Ее глазки светятся лукавством. Они сидят вдвоем, – мать хлопочет с чаем, – но девочка держит своего гостя на почтительном расстоянии.

– Но ведь и мама говорит, что я – твой папа.

– Подожди, не спеши, – раздумчиво заявляет маленькая женщина, нахмуривая крохотные бровки, – мама мне рассказывала, какой мой папа.

– Какой же?

– Он большо–ой, большой... с нашу крышу, и сильный, такой сильный, такой сильный, льва поборет, у него нога с мамину кровать, а глаз... – девочка поискала глазками по стене, – с окно...

Человек с черной бородой смеется.

– Ты знаешь козерога?

– Я знаю не только козерога, но и мою милую крошку, мою дочурку, которая будет любить своего папу.

Та качает головкой.

– Когда мама мне рассказывала про моего папу, всегда плакала, а теперь смеется... Нет, ты – не мой папа.

Но на другой день они были друзьями.

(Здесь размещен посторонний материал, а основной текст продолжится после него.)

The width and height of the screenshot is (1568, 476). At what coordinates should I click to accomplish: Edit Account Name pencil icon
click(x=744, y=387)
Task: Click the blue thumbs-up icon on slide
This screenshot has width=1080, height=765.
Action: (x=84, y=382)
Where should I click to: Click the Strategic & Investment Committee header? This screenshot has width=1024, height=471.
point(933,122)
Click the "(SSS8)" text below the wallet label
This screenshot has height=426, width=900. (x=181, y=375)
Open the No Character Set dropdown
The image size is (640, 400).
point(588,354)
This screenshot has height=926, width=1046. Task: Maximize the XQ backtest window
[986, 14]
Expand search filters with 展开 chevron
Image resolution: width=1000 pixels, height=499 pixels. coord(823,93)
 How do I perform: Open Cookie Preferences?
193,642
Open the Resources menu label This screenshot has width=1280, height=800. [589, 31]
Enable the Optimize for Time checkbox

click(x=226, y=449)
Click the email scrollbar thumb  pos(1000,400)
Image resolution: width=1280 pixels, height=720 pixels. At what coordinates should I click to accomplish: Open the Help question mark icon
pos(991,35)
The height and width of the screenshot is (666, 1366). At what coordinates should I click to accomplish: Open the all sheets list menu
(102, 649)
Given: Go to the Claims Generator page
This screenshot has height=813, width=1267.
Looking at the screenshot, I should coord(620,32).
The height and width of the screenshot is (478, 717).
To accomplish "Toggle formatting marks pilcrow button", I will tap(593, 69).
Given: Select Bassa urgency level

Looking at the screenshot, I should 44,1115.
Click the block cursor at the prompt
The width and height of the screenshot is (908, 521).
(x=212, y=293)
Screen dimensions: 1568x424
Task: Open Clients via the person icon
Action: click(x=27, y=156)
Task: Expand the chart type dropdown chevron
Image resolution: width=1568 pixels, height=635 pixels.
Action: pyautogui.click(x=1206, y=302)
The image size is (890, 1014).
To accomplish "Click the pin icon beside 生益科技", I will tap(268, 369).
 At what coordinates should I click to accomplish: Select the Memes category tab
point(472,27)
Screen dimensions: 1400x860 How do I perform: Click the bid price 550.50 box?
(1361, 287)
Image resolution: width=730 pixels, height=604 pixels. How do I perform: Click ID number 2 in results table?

Она сидела на кроватке со своими игрушками и книжками, а он в простенке между окнами, плотно прислонившись к стене, совсем избегая ходить по комнате, чтоб не было видно со двора, и держал крохотную тепленькую ручку в своей сильной руке. Они говорили о самых разнообразных вещах и выясняли друг другу свое миросозерцание.